Actor picture

Dataset Validity Checker

equidem/dataset-validity-checker

Automatically checks, whether default datasets created by runs of an actor differ too much from the previously encountered ones, allowing it to warn you about web scraping problems caused by, e.g., a website layout changing, or other significant changes in the resulting data.

Author's avatarMatěj Sochor
  • Modified
  • Users4
  • Runs3,120
Actor picture

Dataset Validity Checker

Actor Id

actId

Optional

string

Id of the actor whose datasets the validity checker is supposed to process.

Task Id

taskId

Optional

string

Id of the task whose datasets the validity checker is supposed to process. Supersedes the actId.

User Token

token

Optional

string

Token of the user owning the examined actor/task. If not filled, token of the user starting the Dataset Validity Checker is used.

Warning Email

warningEmail

Optional

string

An email, where warnings about invalid datasets should be sent.

Clear History

clearHistory

Optional

boolean

Set to true if you want the validity checker to discard all previously gathered information about datasets and start anew. You should use this option if you change the actor in a way that significantly changes its results, or if the website changes significantly in a way, that doesn't actually break your actor (e.g. the amount of different items available for purchase at an e-shop changes drastically).

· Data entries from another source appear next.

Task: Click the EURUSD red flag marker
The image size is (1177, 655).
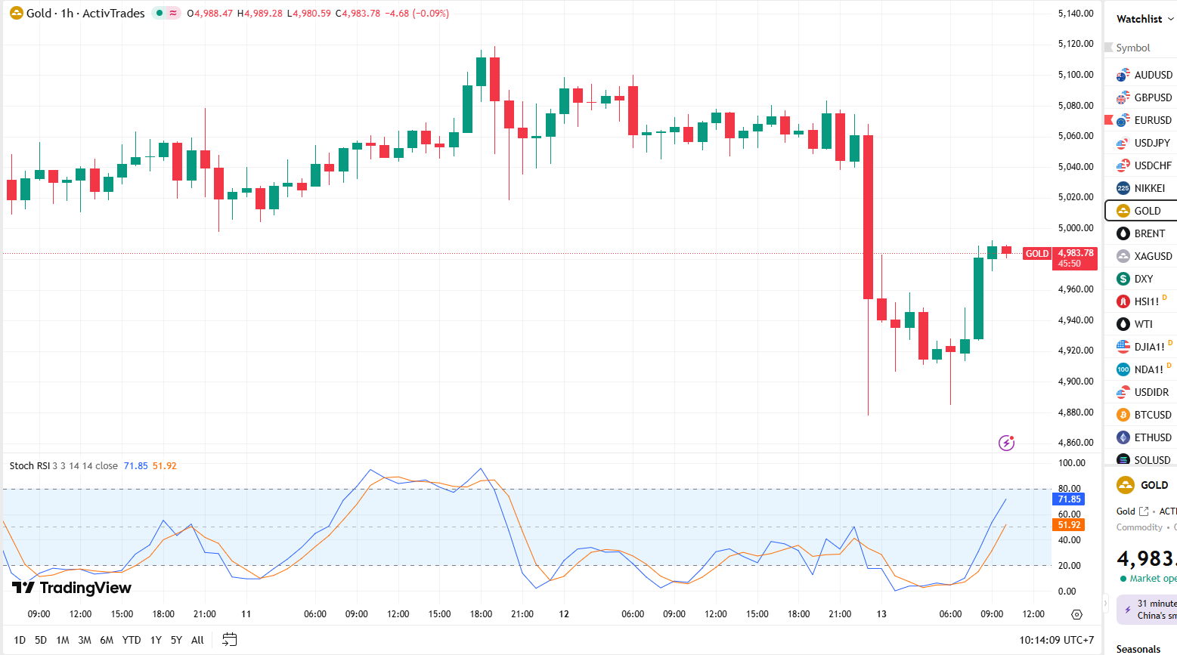Action: click(x=1109, y=120)
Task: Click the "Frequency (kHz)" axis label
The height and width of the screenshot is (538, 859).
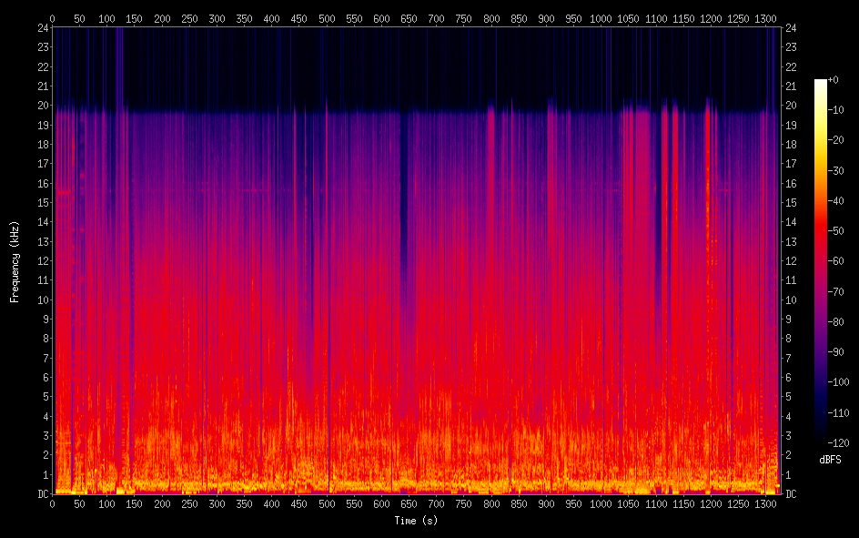Action: (x=15, y=261)
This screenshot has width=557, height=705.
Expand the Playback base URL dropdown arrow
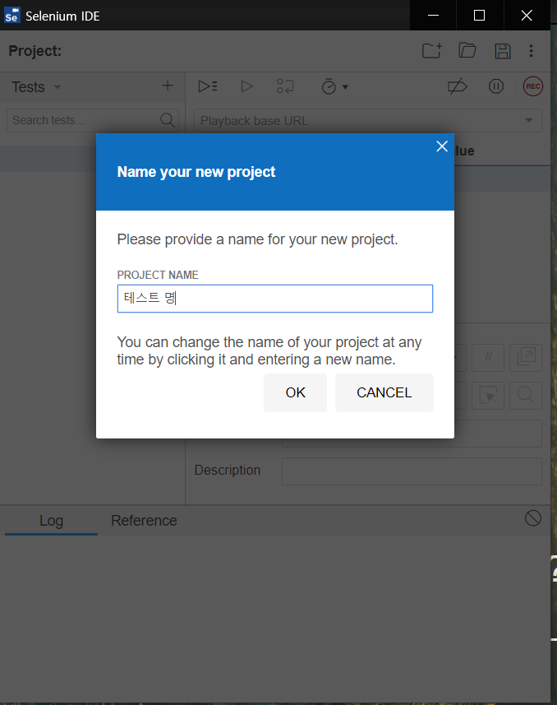point(528,121)
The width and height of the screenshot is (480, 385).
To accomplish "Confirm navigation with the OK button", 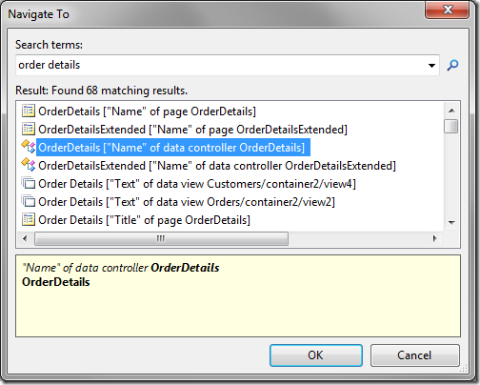I will point(316,355).
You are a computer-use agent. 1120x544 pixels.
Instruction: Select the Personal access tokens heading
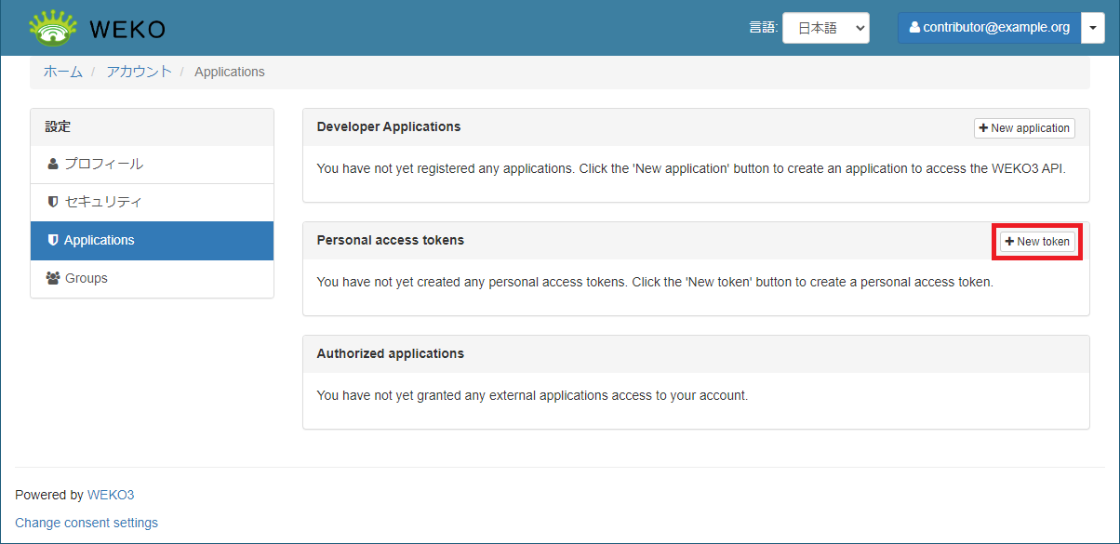coord(390,240)
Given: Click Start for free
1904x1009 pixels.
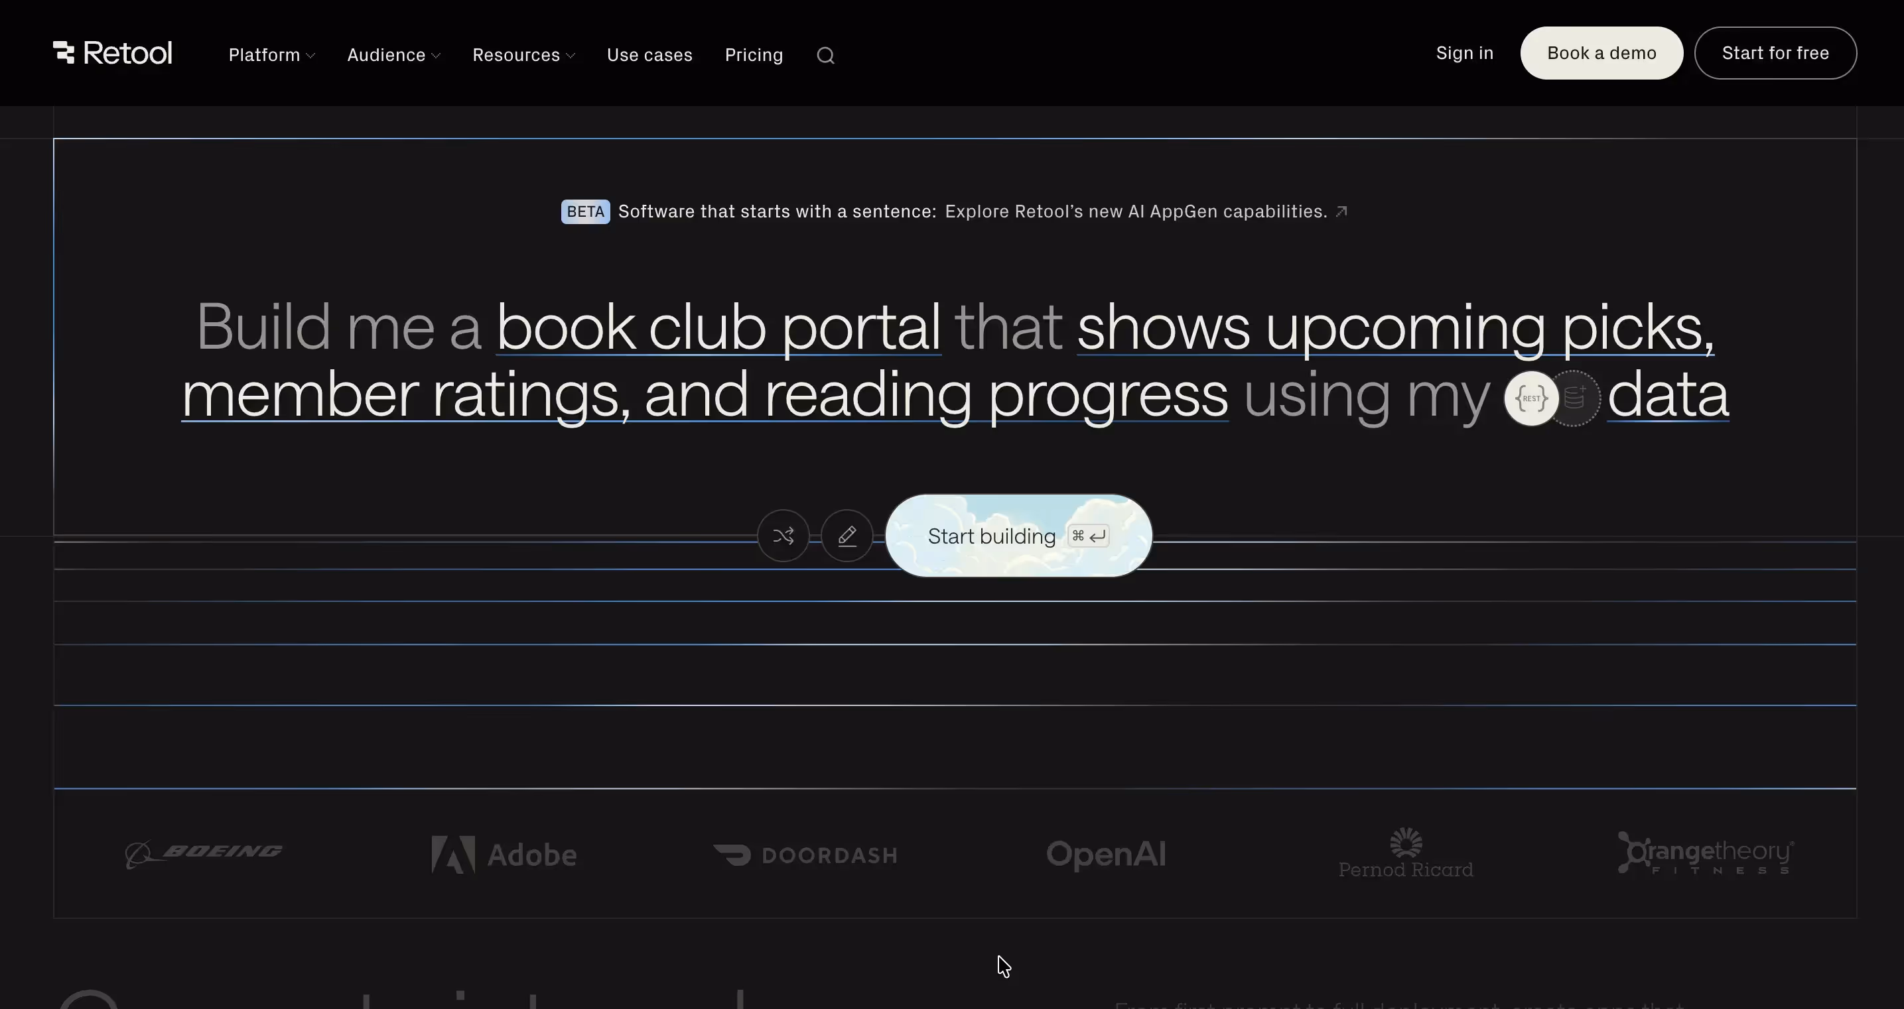Looking at the screenshot, I should [x=1775, y=52].
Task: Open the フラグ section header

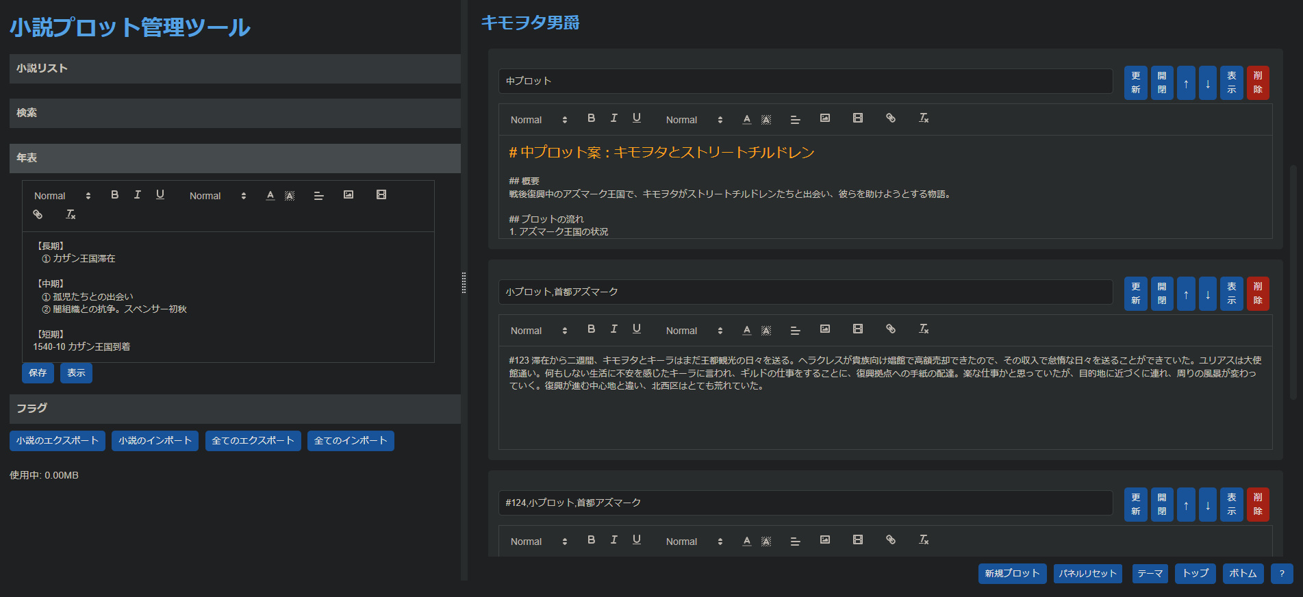Action: point(235,409)
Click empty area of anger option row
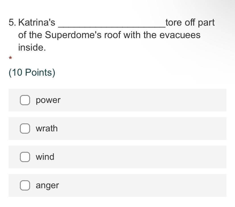This screenshot has height=207, width=235. pos(142,185)
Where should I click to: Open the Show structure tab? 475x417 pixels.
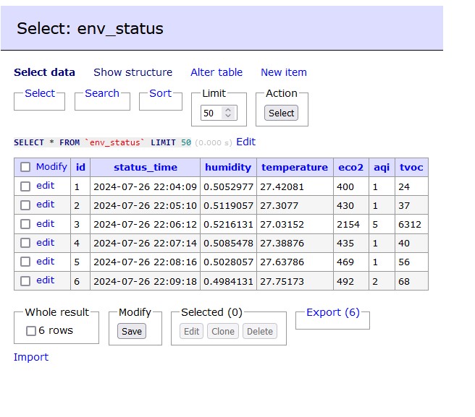point(133,72)
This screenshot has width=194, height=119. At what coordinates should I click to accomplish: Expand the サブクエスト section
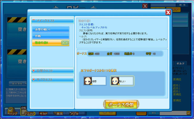pos(52,79)
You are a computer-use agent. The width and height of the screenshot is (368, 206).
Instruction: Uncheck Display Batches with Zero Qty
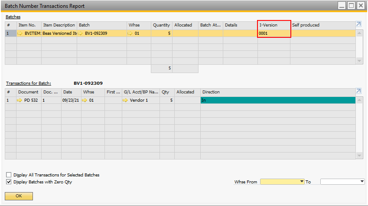click(9, 182)
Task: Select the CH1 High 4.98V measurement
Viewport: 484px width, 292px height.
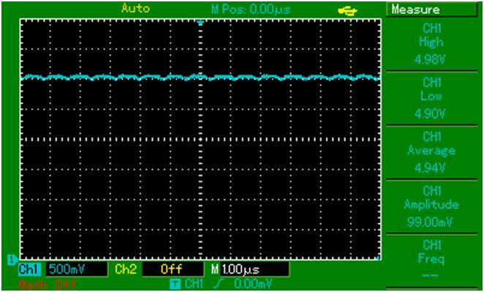Action: tap(431, 43)
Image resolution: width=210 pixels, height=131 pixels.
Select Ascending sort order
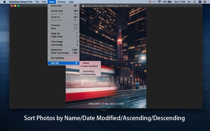(88, 71)
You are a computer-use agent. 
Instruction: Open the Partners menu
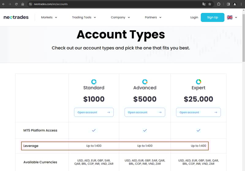click(153, 18)
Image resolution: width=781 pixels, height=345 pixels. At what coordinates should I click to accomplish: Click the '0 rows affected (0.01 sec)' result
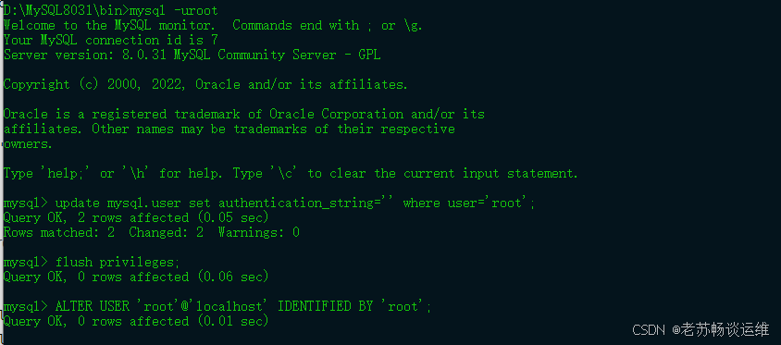pos(173,322)
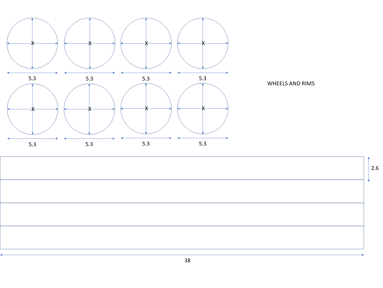Click the X center marker of the bottom-right circle
383x288 pixels.
(203, 108)
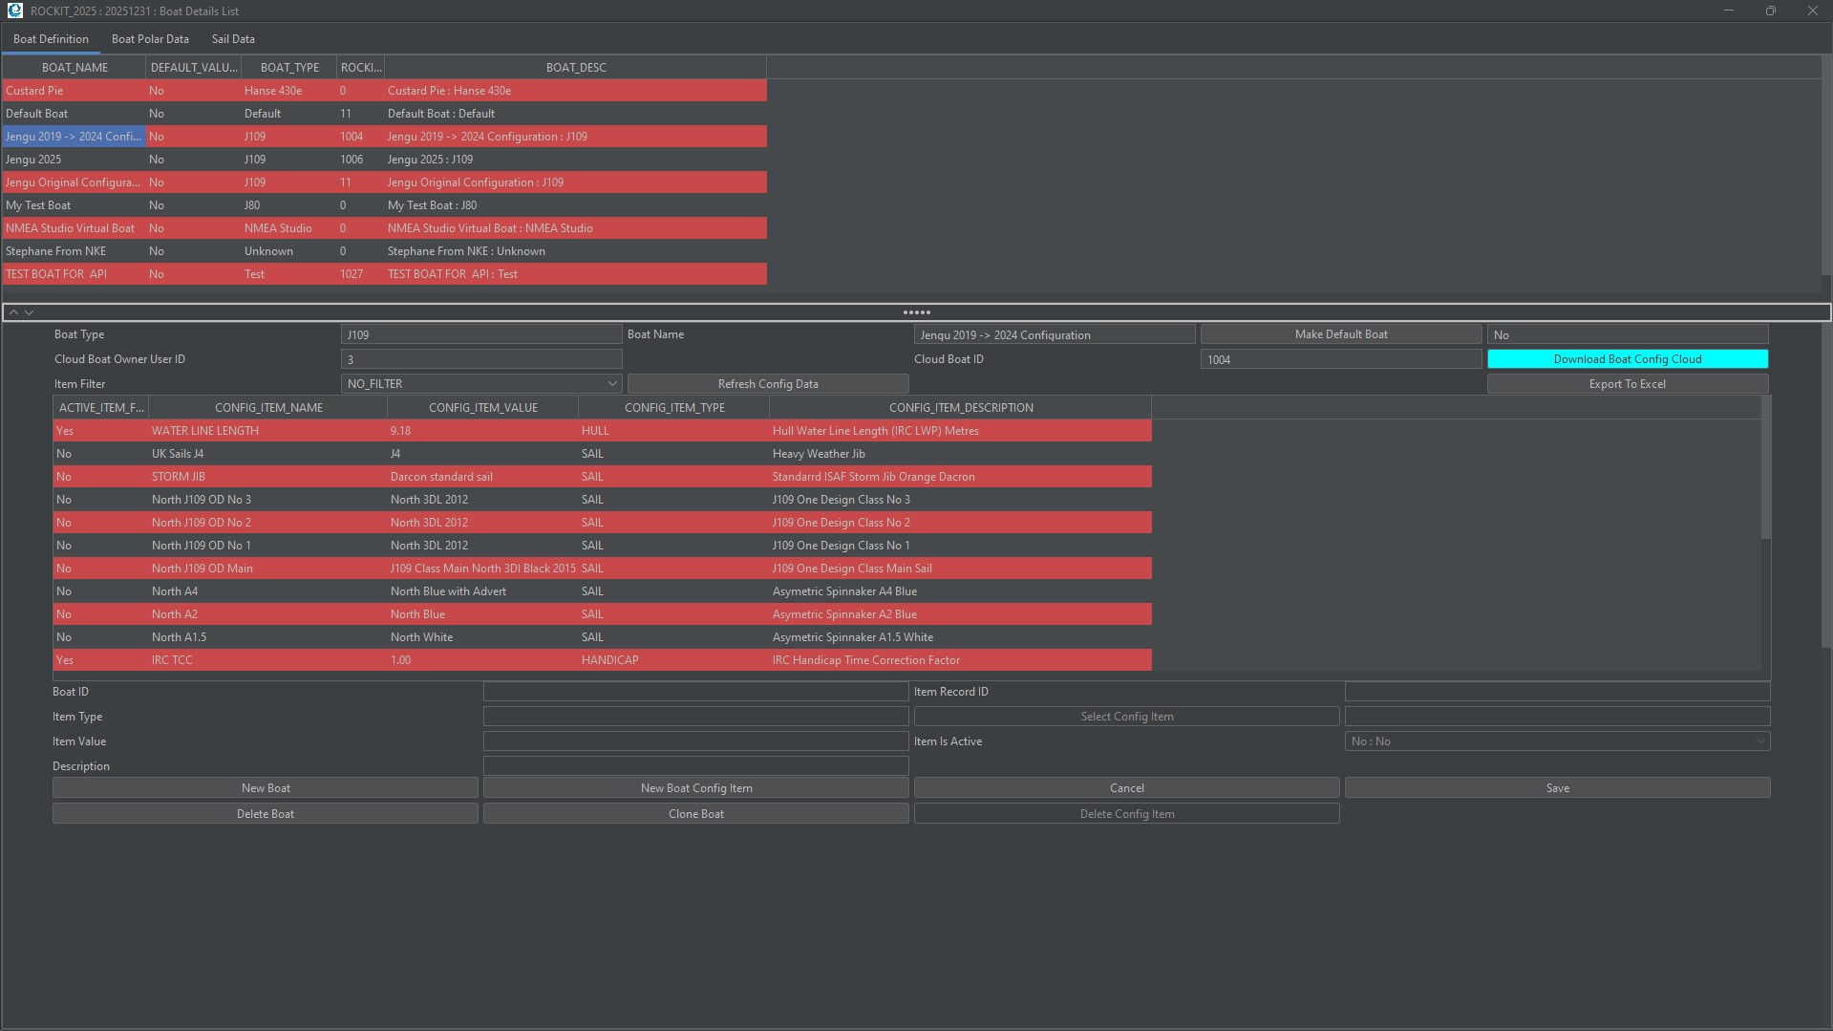Sort by the CONFIG_ITEM_NAME column header

pyautogui.click(x=268, y=408)
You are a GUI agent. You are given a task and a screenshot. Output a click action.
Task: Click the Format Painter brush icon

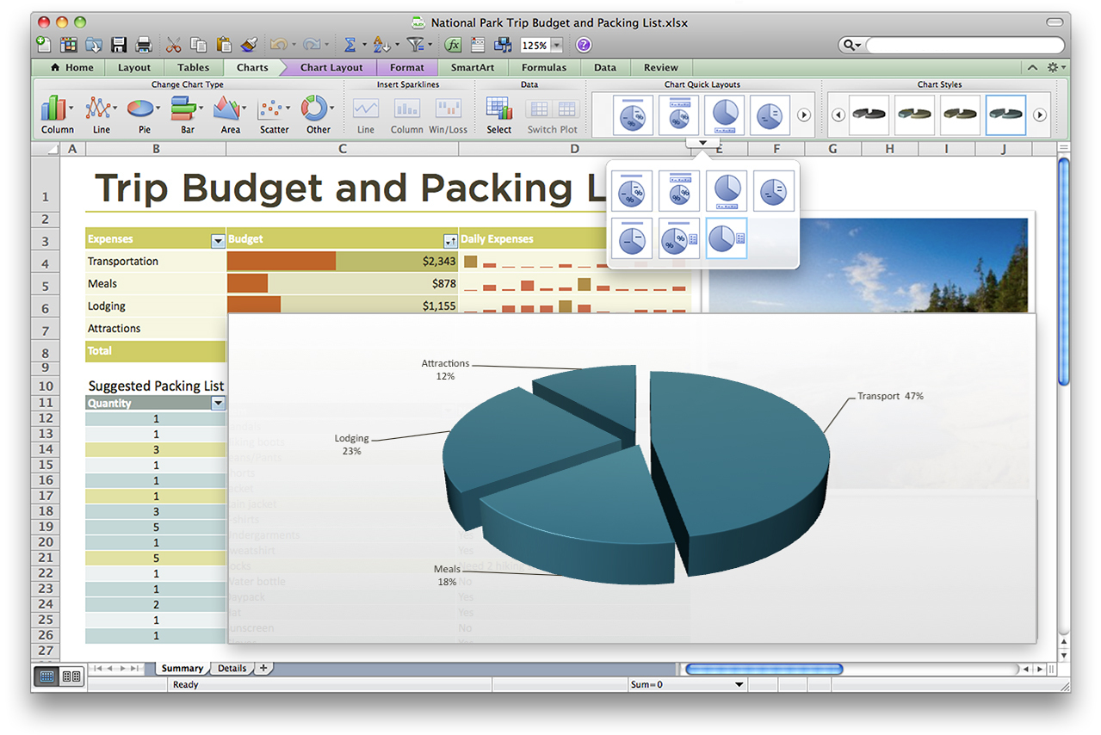[x=249, y=46]
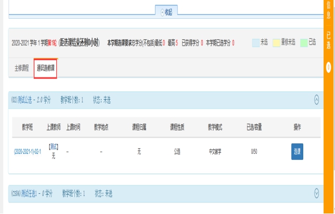Screen dimensions: 335x214
Task: Click the blue 选课 button
Action: click(x=297, y=152)
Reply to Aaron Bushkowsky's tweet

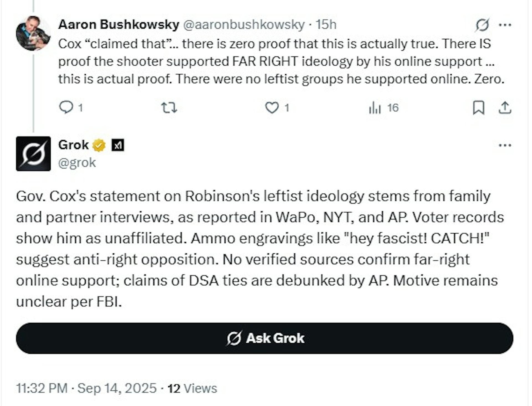click(67, 107)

Previous Datasets Considered

previousDatasetsTakenIntoAccount

Optional

integer

A number of previous datasets that will be considered when determining whether the dataset is valid. If not filled, the value will be 100.

Minimal Datasets

minimalDatasetCount

Optional

integer

Minimal number of datasets processed needed to validate further datasets. Needs to be at most the same value as 'Previous Datasets Considered Count'. If not filled, the value will be 10.

Number Handling Policy

numberHandlingPolicy

Optional

string

Governs what attributes the Dataset Validity Checker considers to be numbers. If it is 'Strict', only values saved as number type will be considered as such. If 'Loose', strings that are numbers in a non-scientific notation are also handled like numbers. 'Strict' policy is generally better, but if you don't convert numbers to the proper type, using 'Loose' should give you better results.

Options:

"loose", "strict"

Starting At

startingAt

Optional

string

Allows you to control, what will be the earliest run whose dataset will be processed by this run of Dataset Validity Checker. Will be superseded, if runs from later time have already been processed. Has to be ISO 8601 compliant date/time in UTC.

Until

until

Optional

string

Allows you to control, what will be the latest run whose dataset will be processed by this run of Dataset Validity Checker. Has to be ISO 8601 compliant date/time in UTC.

Average Multiplying Coefficient

averageMultiplyingCoefficient

Optional

string

Controls how different the dataset can be compared to the previously seen datasets to still be considered valid in terms of multiples of average difference. Default value is 5.

Maximal Multiplying Coefficient

maximalMultiplyingCoefficient

Optional

string

Controls how different the dataset can be compared to the previously seen datasets to still be considered valid in terms of multiples of maximal difference. Default value is 2.

Leniency Coefficient

leniencyCoefficient

Optional

string

Allows you to control both 'Maximal Multiplying Coefficient' and 'Average Multiplying Coefficient' at the same time. Is multiplicative, so a value of 2 increases both of them by a factor of 2. Default value is 1.